In the records below, find the line that contains "The width and". Retype that line and all the lines after it through the end, leaving out the pictures.

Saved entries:
•••

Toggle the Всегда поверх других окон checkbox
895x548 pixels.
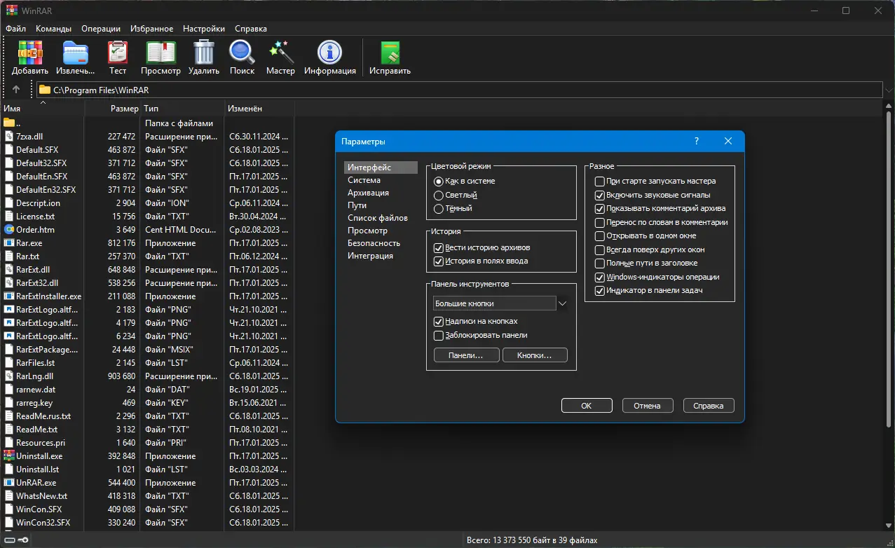click(599, 249)
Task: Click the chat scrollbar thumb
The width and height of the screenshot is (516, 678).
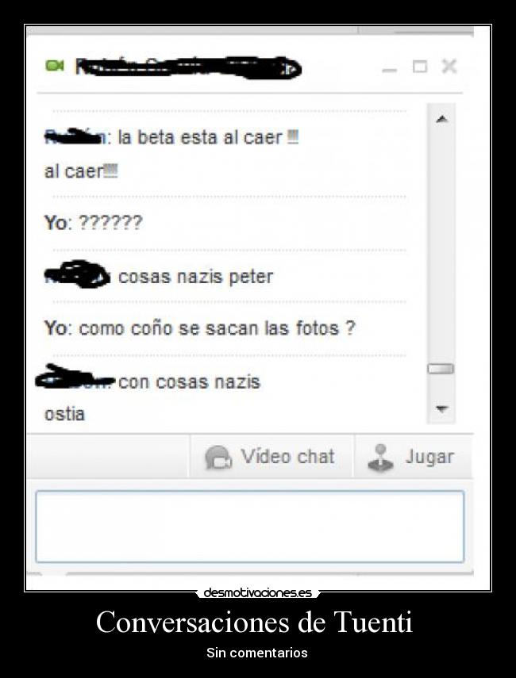Action: coord(441,369)
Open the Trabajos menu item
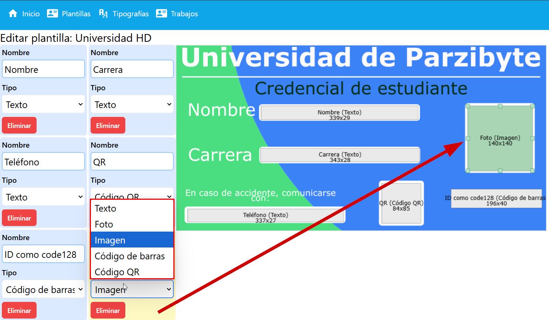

•••

# Written answer
The width and height of the screenshot is (516, 678).
Action: coord(441,369)
Open the Trabajos menu item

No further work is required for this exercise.